Wednesday 1:15 pm - 2:00 pm

Balisage Bluff: An Entertainment

Balisage Attendees

Balisage Bluff: markup-truth may be stranger than fiction! Participants will listen to short stories that involve markup, Montreal, or have some other connection to the conference. The audience will be challenged with identifying which stories are true (or close to it) and which are mostly fabricated.

Do you have a story to tell? Stories will be limited to 2 minutes, but even so there are al lot of Balisageurs with great tales to tell. Volunteer by sending email to, or by talking with Lynne Price, gamemaster, on site in Montreal. If there are more than ten volunteers by July 15, ten will be randomly selected. If we have more time in the actual session volunteers will be recruited from the audience/participants.

Wednesday 2:00 pm - 2:45 pm

First Person: Where did all the document kids go?

Matt Patterson, Constituent Parts

When I began developing with XML technologies, there were a multitude of toolkits and implementations of XML parsers, multiple DOM (and DOM-like) implementations outside web browsers, and XSLT implementations everywhere. My current development environments seems impoverished in comparison. What happened? The population of web development tools, by contrast, has grown by leaps and bounds. Why is the one ecosystem contracting and the other growing? One should never underestimate the power of making things more accessible to the casual user.

**REQUIREMENT**. In the conference schedule above, who is the gamemaster for Balisage Bluff?

**GIVEN ENTRIES**.

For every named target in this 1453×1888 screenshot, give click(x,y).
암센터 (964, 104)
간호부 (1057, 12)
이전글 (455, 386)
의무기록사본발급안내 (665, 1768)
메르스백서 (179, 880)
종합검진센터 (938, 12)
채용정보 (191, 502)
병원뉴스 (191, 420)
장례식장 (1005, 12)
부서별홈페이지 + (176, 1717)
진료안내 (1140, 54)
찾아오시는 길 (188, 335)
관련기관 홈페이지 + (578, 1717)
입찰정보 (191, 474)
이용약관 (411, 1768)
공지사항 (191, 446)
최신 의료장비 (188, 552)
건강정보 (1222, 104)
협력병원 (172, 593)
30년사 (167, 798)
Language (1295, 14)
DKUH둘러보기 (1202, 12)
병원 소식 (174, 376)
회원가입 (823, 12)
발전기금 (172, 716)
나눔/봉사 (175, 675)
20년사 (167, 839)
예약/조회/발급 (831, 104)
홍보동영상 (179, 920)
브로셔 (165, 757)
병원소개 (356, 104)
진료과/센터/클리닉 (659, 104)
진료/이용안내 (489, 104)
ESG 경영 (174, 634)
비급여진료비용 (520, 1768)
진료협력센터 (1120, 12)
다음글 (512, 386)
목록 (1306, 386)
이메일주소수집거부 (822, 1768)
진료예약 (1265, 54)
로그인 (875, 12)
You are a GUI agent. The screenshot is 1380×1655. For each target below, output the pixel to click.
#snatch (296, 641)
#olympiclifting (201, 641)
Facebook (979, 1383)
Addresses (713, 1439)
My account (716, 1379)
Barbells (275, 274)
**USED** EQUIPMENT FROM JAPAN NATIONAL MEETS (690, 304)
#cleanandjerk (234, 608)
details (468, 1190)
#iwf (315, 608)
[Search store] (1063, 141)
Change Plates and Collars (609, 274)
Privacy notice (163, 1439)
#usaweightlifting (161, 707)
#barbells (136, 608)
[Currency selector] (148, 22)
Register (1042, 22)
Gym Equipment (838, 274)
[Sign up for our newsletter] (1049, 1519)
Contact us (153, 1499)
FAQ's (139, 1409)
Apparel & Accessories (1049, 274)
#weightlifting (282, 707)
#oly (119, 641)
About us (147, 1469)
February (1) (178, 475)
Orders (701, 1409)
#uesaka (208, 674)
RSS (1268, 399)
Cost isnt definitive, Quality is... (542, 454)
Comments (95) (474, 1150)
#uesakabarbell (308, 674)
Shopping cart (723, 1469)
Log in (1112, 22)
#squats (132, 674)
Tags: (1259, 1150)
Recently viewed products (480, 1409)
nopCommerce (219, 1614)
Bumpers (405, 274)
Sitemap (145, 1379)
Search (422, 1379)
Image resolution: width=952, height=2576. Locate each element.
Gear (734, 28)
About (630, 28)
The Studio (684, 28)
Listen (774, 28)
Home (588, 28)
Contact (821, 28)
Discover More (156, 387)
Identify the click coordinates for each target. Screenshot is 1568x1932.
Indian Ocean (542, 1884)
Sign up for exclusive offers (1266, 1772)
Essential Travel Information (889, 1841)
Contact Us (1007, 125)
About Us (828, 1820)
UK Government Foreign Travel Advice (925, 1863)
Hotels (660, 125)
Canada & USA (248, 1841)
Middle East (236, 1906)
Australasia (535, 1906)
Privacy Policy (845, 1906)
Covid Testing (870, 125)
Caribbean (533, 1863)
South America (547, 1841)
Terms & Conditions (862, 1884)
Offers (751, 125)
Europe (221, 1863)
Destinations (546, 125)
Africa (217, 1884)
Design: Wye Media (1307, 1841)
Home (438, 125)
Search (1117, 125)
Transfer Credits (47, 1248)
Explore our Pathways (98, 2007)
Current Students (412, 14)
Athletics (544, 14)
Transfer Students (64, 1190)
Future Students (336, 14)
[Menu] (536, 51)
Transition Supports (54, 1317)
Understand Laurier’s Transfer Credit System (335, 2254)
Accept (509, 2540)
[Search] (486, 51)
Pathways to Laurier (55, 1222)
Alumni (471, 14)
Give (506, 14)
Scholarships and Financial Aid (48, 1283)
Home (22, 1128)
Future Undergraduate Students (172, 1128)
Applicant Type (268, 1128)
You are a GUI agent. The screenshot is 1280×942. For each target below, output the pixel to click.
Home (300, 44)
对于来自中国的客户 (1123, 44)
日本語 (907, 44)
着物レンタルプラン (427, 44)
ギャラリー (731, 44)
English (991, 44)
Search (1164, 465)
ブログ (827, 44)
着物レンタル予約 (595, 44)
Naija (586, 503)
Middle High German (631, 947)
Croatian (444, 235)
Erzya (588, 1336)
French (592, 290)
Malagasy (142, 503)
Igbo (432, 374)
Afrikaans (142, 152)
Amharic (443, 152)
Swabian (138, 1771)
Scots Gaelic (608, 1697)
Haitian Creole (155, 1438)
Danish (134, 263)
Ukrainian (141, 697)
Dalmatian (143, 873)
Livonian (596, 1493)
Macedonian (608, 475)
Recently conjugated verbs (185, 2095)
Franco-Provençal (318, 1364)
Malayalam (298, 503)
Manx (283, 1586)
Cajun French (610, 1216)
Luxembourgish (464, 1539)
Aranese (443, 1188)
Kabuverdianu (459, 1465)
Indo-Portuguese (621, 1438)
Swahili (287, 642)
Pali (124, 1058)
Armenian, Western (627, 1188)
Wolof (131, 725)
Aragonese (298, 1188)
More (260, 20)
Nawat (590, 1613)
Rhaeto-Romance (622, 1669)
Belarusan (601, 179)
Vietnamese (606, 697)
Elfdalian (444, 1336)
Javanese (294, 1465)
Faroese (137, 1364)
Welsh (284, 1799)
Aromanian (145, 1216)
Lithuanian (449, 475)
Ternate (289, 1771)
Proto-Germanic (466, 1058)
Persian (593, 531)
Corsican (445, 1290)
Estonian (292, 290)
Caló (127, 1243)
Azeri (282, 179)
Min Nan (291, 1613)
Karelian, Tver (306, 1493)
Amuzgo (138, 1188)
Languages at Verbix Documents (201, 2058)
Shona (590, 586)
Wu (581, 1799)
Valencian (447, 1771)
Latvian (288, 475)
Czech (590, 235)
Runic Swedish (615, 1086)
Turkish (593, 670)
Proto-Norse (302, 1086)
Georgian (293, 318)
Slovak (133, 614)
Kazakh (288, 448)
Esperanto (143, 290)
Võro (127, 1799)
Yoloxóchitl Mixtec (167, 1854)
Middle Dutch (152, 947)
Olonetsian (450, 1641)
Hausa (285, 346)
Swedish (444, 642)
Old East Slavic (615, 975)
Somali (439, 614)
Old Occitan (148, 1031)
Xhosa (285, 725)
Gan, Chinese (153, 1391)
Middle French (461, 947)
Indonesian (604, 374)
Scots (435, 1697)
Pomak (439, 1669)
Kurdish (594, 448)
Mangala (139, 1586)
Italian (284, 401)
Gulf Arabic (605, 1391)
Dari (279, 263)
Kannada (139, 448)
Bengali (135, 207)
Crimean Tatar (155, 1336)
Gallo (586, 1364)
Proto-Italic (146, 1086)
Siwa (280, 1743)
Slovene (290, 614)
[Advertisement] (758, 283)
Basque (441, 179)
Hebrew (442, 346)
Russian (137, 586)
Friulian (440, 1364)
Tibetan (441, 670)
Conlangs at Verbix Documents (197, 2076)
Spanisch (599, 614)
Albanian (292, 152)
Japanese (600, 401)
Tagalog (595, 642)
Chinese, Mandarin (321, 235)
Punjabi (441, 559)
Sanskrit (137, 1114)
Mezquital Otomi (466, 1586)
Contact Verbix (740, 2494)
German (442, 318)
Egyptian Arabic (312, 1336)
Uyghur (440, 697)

**CORRECT RESULT**. Lynne Price